I sometimes ask my education students to consider how schools in a democratic society should differ from those in a totalitarian nation. It seems plausible that a good lesson in chemistry or a foreign language might seem equally at home in many parts of the world. Every nation wants its educational institutions to prepare students for active participation in the workforce. So what would be different about teaching and learning in a Canadian classroom than in a classroom in a country governed by a one-ruling-party dictatorship? Most of us would like to believe that schools in a democratic nation would foster the skills and dispositions needed to participate fully in democratic life; namely, the ability to think critically and carefully about social policies, cultural assumptions and, especially, relations of power. Many schoolteachers and university professors, however, are concerned that students are learning more about how to please authority and secure a job than how to develop democratic convictions and stand up for them.

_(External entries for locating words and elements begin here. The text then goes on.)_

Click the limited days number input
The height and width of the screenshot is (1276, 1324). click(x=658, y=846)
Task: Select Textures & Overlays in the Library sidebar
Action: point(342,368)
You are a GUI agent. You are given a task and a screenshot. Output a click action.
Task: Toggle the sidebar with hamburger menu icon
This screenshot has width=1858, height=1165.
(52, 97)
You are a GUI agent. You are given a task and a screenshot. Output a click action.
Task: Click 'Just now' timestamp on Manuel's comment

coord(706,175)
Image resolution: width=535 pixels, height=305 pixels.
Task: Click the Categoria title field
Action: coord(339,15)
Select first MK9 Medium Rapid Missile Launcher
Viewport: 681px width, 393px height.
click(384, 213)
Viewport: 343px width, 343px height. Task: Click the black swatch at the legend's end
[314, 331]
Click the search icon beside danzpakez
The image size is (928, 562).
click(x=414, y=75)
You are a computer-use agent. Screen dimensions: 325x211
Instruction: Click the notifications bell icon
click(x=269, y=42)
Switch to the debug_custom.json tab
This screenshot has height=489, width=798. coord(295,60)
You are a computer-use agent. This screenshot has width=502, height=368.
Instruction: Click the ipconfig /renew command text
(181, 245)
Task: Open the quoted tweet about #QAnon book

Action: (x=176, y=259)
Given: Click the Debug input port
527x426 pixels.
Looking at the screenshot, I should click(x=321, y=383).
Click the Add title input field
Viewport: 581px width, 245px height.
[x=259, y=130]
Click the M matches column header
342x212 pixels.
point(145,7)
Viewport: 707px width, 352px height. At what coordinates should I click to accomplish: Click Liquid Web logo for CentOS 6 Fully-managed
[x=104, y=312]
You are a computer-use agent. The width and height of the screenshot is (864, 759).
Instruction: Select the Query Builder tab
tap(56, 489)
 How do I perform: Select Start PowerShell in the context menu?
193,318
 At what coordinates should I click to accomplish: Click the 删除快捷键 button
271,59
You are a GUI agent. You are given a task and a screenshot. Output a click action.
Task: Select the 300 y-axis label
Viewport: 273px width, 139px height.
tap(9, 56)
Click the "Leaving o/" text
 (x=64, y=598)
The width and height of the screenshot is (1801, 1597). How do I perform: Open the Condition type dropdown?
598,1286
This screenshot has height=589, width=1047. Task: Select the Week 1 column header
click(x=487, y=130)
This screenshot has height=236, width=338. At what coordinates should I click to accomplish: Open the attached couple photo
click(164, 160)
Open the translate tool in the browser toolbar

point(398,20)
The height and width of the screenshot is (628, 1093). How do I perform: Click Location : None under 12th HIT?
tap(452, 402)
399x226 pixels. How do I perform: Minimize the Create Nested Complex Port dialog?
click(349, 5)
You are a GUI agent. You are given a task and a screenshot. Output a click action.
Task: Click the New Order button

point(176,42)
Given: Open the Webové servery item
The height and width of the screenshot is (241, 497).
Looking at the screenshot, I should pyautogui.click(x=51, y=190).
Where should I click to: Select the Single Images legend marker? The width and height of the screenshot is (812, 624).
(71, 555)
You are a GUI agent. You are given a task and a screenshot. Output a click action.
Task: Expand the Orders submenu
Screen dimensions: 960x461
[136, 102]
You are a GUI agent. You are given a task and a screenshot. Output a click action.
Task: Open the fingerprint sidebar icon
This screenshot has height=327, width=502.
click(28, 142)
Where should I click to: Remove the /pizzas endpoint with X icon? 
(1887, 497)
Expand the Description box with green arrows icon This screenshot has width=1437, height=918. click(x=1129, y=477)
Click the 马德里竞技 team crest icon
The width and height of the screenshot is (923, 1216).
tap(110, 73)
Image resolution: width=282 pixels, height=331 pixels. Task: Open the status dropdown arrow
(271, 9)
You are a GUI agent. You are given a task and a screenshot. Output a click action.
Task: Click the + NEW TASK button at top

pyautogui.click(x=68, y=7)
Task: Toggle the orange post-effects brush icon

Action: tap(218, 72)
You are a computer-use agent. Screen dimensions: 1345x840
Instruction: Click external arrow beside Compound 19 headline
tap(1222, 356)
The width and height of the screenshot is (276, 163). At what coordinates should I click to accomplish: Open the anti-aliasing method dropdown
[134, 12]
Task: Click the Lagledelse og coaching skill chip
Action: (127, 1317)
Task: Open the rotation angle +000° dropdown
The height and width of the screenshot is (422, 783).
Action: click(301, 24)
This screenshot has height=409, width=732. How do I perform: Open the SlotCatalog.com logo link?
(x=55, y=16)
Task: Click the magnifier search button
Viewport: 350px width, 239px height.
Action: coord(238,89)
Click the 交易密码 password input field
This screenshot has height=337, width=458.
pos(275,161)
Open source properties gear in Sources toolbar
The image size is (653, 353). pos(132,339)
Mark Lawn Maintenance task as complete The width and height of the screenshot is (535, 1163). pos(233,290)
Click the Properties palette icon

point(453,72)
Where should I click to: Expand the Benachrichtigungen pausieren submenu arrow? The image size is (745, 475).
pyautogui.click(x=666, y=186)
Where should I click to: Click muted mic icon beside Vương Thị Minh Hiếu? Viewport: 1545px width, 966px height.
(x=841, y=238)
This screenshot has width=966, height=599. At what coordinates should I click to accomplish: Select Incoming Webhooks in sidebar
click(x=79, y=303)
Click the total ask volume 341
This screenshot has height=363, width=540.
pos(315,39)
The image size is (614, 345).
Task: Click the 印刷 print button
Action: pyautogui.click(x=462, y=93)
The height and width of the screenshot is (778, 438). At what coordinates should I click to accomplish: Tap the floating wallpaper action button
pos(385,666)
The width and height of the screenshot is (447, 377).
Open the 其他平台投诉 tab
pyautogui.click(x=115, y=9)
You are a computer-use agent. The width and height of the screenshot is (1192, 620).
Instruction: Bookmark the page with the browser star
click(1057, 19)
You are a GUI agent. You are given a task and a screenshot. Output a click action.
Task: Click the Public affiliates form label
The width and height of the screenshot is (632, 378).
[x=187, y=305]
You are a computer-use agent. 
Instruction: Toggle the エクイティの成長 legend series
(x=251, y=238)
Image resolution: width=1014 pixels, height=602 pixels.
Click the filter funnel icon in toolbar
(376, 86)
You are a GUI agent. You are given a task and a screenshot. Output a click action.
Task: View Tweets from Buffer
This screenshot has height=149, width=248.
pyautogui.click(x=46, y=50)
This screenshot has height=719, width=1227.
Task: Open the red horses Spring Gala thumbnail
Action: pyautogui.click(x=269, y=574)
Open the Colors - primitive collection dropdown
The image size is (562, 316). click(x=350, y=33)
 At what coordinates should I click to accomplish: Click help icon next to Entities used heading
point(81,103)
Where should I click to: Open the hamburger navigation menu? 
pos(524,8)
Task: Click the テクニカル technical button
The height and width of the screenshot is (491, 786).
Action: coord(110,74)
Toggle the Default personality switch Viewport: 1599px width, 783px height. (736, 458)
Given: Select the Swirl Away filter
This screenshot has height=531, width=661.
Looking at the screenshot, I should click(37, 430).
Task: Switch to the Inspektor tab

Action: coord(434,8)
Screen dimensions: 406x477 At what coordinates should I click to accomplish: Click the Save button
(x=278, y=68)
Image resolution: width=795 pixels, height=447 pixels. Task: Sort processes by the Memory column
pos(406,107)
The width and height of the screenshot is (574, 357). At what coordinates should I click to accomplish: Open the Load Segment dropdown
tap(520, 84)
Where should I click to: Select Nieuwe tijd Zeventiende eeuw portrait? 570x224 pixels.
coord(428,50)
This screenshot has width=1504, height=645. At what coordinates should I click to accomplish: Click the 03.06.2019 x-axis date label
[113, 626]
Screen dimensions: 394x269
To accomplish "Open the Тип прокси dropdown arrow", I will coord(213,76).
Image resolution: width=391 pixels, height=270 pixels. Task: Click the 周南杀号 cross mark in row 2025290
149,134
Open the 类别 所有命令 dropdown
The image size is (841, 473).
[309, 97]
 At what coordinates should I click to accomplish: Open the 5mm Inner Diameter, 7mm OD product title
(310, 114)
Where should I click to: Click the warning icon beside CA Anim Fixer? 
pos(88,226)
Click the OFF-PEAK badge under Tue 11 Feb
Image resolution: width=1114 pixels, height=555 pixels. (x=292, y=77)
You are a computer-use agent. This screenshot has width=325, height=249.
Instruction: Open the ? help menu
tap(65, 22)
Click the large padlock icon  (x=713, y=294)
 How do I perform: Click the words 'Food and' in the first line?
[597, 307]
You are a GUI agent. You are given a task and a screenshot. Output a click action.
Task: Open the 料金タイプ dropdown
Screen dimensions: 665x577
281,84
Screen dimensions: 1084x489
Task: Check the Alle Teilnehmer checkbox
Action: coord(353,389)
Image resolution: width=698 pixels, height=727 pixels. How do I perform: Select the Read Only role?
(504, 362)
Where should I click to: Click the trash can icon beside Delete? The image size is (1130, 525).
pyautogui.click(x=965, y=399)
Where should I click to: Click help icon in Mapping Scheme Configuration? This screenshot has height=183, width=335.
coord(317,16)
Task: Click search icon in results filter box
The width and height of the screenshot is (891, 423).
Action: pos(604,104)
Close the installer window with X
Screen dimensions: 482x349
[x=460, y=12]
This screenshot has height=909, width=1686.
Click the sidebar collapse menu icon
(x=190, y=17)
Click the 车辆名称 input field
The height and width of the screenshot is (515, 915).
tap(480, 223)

There are many powerful ways to teach young adults to think critically about social policy issues, participate in authentic debate over matters of importance, and understand that people of good will can have different opinions. Indeed democratic progress depends on these differences. If universities hope to strengthen democratic society, they must resist focusing  curriculum and research on skills-training, workforce preparation, and the commercialization of knowledge to the benefit of private industry. They must instead participate in the rebuilding of a public purpose for education. How to do so is a matter of professorial imagination.

Joel Westheimer holds the University Research Chair in Democracy and Education and is a Professor in the Faculty of Education at the University of Ottawa.